Chapter 7 is the first of three chapters that begins section 3 on the topic of Google. In it, Sweet demonstrates the ultimate difference between how a Googler and Gutenberger responds to information. The latter has tended to focus on information as facts to be attained with sometimes little practical import. While Googlers, who have instant access to a vast array of information from all over the world, far more than ever before, emphasize not the power of information as an abstract category, but power with purpose. That is, they focus on the usefulness and possibilities that information presents. Their ability to adapt to constant change (“For Googlers, change is life” – pg. 92), coupled with their access to global knowledge, makes them the great hope for the world, as visionaries and agents of change for good. For Googlers, information is doing, and abstraction is being replaced with action. Doesn’t this seem to reflect Jesus’ style and purpose of communicating?

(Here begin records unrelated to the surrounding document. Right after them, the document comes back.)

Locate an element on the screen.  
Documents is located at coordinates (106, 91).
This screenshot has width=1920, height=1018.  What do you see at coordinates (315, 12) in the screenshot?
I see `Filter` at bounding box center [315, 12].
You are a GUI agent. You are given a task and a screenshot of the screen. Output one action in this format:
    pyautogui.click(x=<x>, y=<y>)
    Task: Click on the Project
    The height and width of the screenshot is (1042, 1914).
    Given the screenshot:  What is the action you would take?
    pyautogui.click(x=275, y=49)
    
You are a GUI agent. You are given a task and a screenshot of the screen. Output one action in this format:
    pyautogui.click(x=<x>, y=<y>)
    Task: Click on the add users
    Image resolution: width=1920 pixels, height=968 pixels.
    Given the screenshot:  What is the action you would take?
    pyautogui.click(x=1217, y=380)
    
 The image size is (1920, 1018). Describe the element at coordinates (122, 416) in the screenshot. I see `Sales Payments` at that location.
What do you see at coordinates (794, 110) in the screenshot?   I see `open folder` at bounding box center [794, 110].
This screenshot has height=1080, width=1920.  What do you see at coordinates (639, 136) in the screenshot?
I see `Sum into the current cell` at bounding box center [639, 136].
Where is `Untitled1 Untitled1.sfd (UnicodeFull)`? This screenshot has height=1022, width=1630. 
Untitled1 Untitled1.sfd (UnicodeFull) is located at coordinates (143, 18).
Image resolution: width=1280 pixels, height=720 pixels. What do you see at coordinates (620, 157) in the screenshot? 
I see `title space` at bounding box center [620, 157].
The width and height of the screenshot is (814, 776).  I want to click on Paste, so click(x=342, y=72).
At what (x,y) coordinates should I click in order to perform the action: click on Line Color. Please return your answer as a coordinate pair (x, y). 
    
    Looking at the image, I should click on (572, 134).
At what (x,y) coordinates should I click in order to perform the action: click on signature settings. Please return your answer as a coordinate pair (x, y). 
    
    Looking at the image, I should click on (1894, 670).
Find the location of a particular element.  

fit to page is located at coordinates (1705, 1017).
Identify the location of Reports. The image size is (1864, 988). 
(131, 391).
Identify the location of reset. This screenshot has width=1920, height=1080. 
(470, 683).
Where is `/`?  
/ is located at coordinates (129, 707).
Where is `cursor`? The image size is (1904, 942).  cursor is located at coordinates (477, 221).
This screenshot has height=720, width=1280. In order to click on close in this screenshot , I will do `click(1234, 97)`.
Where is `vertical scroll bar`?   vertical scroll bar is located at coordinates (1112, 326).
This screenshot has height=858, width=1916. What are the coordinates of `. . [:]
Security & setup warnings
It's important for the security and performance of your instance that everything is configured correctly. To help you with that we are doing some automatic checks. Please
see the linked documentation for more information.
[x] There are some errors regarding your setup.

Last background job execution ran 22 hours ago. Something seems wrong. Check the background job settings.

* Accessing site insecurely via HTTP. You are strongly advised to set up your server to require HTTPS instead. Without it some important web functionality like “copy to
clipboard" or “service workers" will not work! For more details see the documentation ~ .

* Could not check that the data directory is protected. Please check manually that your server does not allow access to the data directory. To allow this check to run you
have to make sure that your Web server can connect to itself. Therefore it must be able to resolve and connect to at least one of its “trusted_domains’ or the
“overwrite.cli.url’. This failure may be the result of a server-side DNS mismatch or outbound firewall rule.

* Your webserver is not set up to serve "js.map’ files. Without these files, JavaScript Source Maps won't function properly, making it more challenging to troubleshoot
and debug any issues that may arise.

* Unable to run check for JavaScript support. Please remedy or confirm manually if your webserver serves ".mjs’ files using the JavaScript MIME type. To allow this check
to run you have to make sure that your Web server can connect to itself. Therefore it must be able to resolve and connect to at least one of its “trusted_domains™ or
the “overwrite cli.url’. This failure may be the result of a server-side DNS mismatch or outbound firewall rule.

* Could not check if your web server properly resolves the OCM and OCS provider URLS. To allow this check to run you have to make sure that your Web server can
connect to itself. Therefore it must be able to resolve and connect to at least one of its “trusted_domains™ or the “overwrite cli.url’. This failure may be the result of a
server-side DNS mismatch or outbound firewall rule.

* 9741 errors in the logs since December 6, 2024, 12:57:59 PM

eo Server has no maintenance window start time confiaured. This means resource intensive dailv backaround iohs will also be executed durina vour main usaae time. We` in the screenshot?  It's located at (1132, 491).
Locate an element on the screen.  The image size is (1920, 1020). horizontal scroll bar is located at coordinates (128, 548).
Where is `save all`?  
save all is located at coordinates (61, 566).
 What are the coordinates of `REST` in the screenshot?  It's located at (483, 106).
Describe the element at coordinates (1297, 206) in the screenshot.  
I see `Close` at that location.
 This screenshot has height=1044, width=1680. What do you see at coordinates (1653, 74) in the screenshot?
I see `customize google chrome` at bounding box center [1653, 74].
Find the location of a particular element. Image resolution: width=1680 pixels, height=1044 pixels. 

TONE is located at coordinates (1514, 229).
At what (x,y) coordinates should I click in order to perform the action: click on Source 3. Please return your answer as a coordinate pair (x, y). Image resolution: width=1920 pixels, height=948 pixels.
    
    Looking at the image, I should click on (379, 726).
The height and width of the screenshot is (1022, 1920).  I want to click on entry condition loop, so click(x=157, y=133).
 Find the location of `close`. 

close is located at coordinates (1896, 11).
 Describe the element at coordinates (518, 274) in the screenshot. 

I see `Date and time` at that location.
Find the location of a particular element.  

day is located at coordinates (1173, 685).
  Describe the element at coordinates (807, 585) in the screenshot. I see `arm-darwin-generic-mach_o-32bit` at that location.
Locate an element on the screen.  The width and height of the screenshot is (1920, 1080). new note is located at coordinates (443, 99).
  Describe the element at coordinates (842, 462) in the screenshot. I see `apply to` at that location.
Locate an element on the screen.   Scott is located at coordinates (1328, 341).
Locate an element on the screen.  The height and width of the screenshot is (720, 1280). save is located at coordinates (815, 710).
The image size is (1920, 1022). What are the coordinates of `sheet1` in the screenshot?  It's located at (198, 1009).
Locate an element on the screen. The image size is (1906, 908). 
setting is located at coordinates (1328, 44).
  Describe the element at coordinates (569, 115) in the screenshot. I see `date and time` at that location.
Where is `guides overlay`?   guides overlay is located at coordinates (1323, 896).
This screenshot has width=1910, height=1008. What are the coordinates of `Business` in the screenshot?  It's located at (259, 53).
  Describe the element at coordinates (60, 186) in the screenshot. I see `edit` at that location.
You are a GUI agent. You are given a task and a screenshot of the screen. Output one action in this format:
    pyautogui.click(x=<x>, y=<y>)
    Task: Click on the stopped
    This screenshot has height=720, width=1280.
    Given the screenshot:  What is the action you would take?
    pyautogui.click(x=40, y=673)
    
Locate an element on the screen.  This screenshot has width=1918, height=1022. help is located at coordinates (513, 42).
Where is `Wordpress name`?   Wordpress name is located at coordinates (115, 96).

Yet, as important as words are to the TGIF generation (they do, after all, text on an almost constant basis), their methods of communication and learning don’t end with words. Have you ever heard the phrase, “A picture is worth a thousand words”? All Googlers may not be familiar with the it, but they certainly do believe and utilize the truth value within it. In fact, text and image hold equal significance. However, rather than viewing images in abstraction, they look for the usefulness within it. They ask questions like – What does this picture communicate? What other images come to mind when you see it? What value does this image have for life? What impact does it elicit?
For example, what does this picture mean to you? What lessons have we learned from it? What stories emerge from it?
So it is with the Googler generation. Pictures, images, sculptures, and paintings all have the power of communication. They can be highly emotive, like the frame above, and bring with it not only a flood of information, but also life lessons that bring positive change. It is a sermon without words.
Googlers are a contemporary version of an ancient picture-language culture like the Mayans. Each image tells a story with meaning, referencing the stories of the past. Here is a picture I took a few weeks ago during a visit to Chichen Itza, a Mayan site in the Yucatan peninsula of Mexico. Notice the use of image as a means of telling, and re-telling, a story with meaning.
In this way, as Sweet contends, “storytelling links the premodern world with the TGIF culture, and vice versa. Image, metaphor, and paradox carried the day before the arrival of written language, and long before movable type.”
Through story, text and image, Googlers use the information superhighway as a means of communicating ideas that can change the world for good. As Sweet points out, this is not to say that they have “perfected the art,” but they can still be the conduits of positive progression and change.
For the Google generation, knowledge is power, but the power to change.